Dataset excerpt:

###

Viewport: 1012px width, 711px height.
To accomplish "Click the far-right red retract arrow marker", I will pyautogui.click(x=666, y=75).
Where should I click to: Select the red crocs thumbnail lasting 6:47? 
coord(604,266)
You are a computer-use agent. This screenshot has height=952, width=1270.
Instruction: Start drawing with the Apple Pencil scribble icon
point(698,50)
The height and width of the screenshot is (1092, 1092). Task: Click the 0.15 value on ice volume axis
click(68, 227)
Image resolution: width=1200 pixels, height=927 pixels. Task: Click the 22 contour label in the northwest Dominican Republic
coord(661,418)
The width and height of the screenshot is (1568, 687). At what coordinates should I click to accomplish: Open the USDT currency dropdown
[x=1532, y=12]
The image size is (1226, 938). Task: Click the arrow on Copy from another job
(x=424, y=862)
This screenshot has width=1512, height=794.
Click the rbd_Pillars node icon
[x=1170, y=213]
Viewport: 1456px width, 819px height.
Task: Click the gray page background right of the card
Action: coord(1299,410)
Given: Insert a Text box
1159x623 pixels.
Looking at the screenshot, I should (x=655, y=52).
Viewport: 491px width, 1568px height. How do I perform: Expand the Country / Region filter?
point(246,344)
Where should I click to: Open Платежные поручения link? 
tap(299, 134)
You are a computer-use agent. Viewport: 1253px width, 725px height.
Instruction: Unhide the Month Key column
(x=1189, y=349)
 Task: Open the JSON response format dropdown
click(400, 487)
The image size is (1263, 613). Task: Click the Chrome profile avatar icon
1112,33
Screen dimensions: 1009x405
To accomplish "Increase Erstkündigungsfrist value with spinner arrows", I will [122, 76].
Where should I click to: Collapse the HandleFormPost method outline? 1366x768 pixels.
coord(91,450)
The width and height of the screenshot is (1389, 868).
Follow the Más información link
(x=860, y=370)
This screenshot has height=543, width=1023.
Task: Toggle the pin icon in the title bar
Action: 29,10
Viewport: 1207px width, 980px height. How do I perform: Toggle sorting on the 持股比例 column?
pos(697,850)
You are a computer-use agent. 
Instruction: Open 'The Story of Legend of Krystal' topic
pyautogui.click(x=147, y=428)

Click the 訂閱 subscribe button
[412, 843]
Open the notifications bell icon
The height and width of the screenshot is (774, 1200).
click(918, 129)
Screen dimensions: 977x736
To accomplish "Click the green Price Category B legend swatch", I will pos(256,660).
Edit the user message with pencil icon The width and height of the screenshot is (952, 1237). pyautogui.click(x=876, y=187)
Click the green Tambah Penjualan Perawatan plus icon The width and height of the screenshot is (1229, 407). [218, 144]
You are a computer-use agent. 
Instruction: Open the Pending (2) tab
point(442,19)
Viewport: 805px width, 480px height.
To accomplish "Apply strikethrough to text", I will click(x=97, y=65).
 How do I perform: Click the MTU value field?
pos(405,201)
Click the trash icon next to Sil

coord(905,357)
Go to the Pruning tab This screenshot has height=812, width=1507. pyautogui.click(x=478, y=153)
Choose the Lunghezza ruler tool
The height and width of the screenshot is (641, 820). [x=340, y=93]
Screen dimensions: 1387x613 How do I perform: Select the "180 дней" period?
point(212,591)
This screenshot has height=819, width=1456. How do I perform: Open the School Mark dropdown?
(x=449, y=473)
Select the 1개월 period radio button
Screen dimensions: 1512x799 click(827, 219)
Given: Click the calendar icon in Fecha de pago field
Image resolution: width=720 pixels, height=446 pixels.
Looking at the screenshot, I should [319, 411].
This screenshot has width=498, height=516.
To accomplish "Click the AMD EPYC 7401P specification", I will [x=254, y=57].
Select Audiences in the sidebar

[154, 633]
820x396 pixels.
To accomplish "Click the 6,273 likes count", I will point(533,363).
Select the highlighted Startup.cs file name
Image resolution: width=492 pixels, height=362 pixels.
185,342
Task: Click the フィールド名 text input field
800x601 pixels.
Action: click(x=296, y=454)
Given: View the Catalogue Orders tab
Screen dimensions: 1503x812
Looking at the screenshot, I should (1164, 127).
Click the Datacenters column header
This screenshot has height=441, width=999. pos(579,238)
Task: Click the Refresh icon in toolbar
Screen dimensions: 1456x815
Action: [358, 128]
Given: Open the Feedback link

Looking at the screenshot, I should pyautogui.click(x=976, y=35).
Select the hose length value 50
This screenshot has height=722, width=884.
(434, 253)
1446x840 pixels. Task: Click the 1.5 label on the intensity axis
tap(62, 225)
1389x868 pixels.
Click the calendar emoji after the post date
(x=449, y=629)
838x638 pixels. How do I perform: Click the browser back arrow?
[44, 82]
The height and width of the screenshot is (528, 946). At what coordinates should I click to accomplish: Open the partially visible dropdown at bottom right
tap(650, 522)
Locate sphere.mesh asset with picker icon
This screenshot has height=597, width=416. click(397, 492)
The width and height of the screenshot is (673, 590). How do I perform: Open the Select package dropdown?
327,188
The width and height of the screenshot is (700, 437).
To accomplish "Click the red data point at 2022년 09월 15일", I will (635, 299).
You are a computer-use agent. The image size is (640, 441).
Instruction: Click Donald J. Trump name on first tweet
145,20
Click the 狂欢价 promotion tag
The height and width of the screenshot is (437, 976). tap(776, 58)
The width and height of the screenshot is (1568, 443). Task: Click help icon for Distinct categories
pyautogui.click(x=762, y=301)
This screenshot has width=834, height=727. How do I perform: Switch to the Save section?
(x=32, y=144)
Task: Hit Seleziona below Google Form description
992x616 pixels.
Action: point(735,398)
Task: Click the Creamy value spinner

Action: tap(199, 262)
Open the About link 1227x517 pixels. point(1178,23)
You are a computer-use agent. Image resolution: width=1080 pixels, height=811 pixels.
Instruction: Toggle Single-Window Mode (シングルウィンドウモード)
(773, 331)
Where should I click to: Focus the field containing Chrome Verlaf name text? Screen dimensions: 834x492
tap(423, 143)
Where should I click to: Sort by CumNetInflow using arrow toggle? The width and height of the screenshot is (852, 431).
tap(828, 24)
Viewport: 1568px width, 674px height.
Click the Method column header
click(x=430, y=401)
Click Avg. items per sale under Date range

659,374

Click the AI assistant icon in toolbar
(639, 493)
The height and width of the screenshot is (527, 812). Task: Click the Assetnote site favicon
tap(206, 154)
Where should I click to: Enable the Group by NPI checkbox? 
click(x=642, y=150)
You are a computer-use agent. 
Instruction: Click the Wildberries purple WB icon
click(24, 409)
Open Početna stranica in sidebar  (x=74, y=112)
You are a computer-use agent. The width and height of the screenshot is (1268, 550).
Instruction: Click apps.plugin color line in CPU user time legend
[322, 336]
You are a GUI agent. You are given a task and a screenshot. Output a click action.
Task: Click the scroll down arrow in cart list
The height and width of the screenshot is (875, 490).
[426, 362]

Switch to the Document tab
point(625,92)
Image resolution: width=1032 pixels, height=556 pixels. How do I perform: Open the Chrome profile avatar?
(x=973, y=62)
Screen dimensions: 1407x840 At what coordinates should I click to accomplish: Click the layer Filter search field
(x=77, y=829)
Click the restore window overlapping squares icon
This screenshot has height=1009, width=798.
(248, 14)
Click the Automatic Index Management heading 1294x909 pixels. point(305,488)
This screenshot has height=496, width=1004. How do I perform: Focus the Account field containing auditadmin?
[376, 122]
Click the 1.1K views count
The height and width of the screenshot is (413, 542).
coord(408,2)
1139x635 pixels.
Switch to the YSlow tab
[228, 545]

###

- Given exercise
Rewrite the entries starting at the line containing "Click the restore" and ending at the last entry, with the requests included. Scale every coordinate in the answers by 2.5, rounding to whole numbers with halves rounded up, and leave the numbers in the requests unchanged.

- The result
Click the restore window overlapping squares icon
This screenshot has height=1009, width=798.
(620, 35)
Click the Automatic Index Management heading 1294x909 pixels. point(763,1220)
This screenshot has height=496, width=1004. How do I perform: Focus the Account field containing auditadmin?
[940, 305]
Click the 1.1K views count
The height and width of the screenshot is (413, 542).
coord(1020,5)
1139x635 pixels.
Switch to the YSlow tab
[570, 1363]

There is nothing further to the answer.